# Task requirements:
The whole listing, except its pictures, is to be repeated exactly.

━━━━━ Records for the task

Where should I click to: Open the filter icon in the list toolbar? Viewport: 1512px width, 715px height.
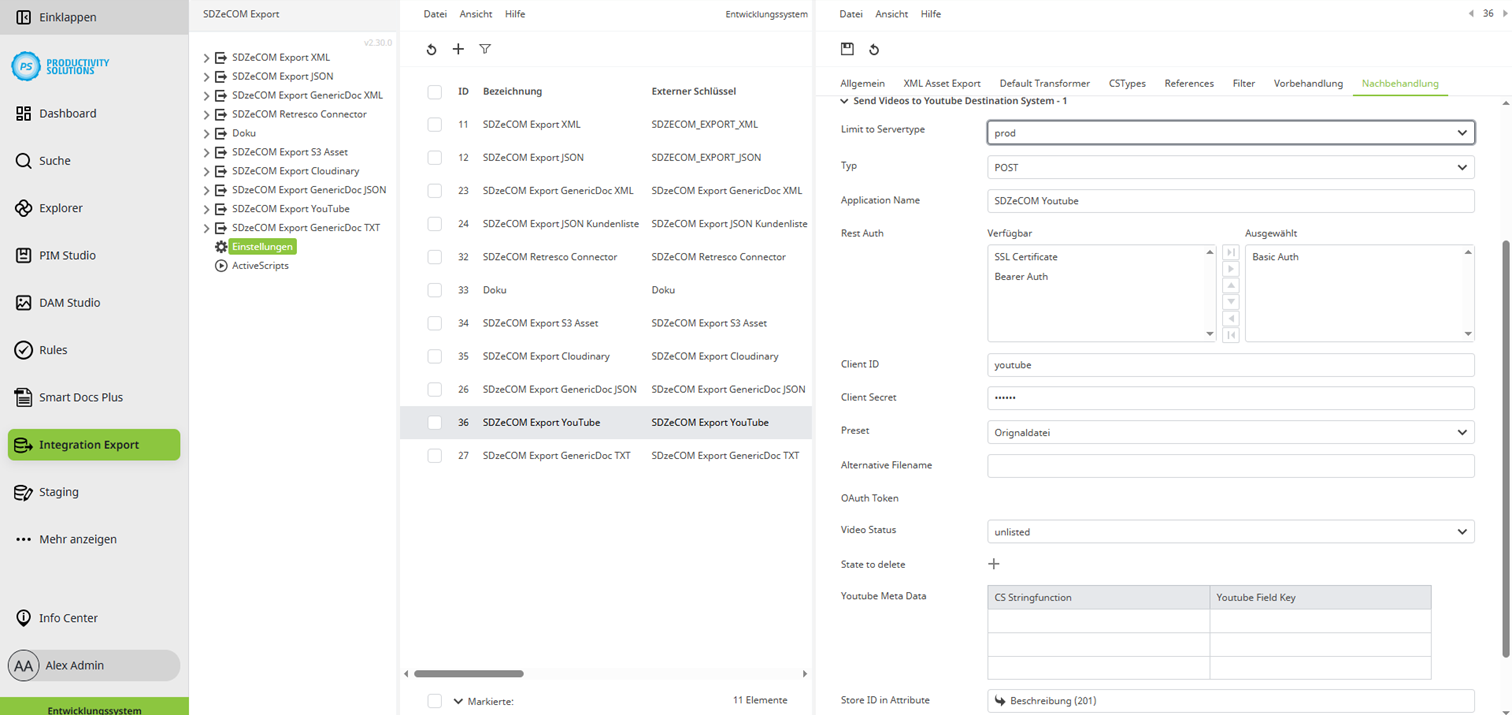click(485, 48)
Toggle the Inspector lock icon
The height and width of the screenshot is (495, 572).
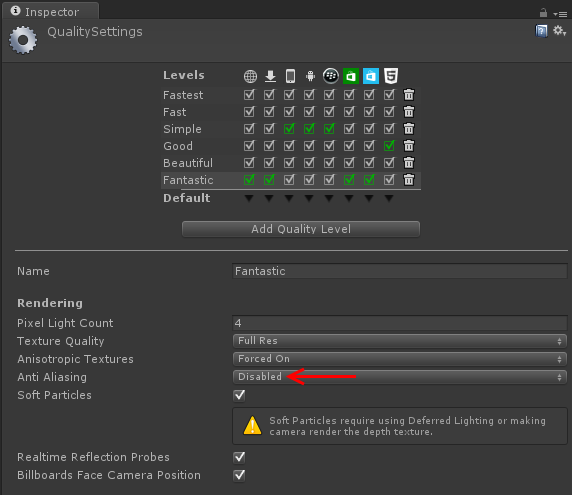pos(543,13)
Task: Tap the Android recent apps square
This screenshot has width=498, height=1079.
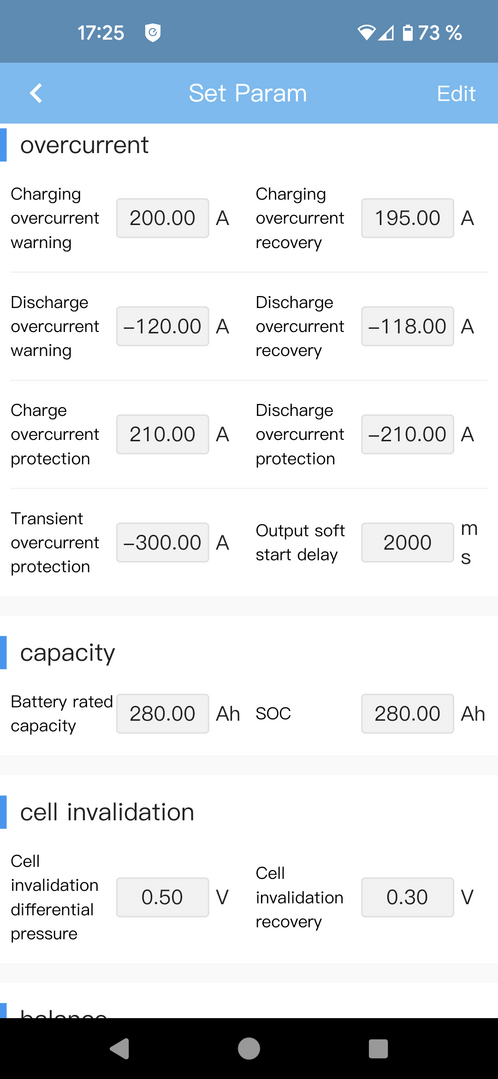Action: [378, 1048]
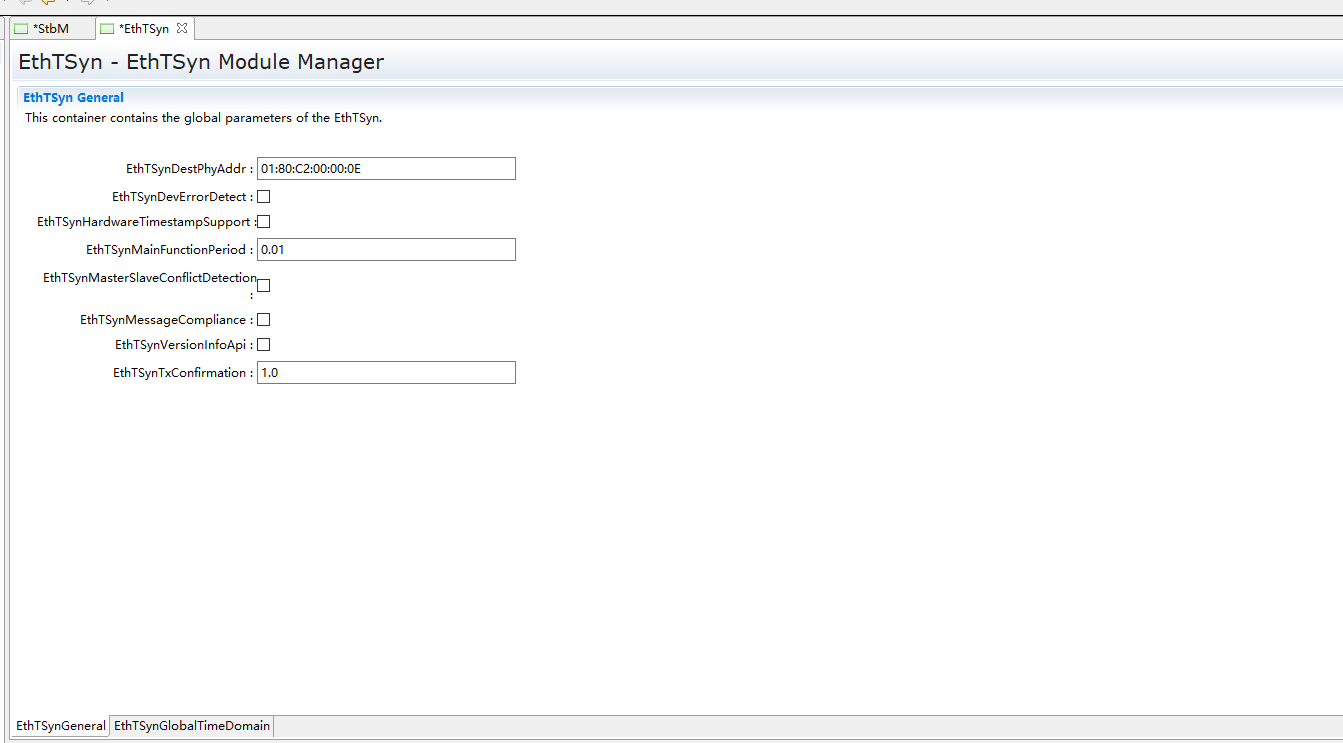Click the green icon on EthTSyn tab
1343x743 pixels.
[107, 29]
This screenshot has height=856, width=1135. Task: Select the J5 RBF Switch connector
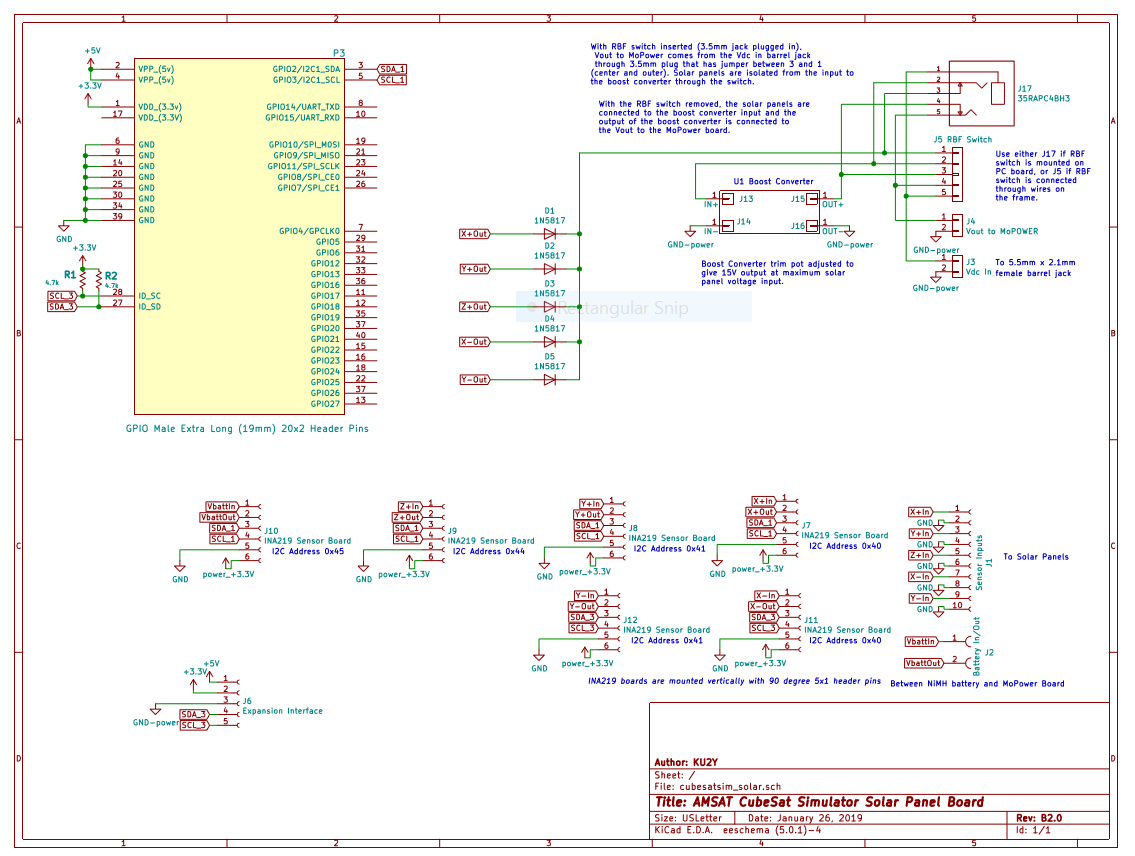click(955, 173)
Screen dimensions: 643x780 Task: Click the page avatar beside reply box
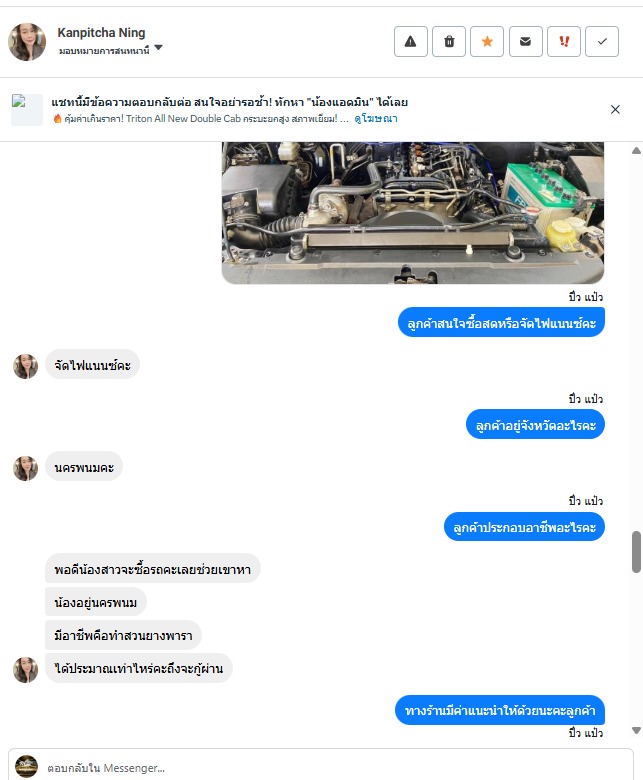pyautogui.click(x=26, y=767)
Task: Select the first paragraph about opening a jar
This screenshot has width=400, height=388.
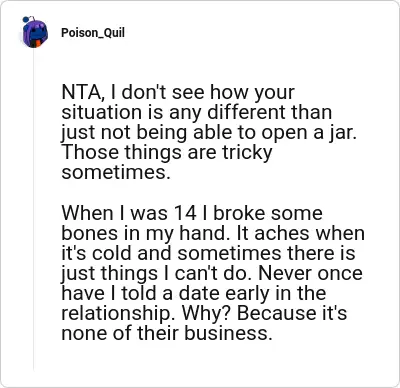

━━━━━━━━━━

# Finished task:
Where should I click to: Open the filter icon in the list toolbar? Viewport: 1512px width, 715px height.
click(485, 48)
Toggle the Inspector lock icon
The height and width of the screenshot is (495, 572).
pos(543,13)
Task: Tap the Android recent apps square
This screenshot has width=498, height=1079.
Action: [378, 1048]
Click the green icon on EthTSyn tab
1343x743 pixels.
[107, 29]
This screenshot has height=856, width=1135. Task: Select the J5 RBF Switch connector
click(955, 173)
Screen dimensions: 643x780 Task: Click the page avatar beside reply box
pyautogui.click(x=26, y=767)
Task: Select the first paragraph about opening a jar
This screenshot has width=400, height=388.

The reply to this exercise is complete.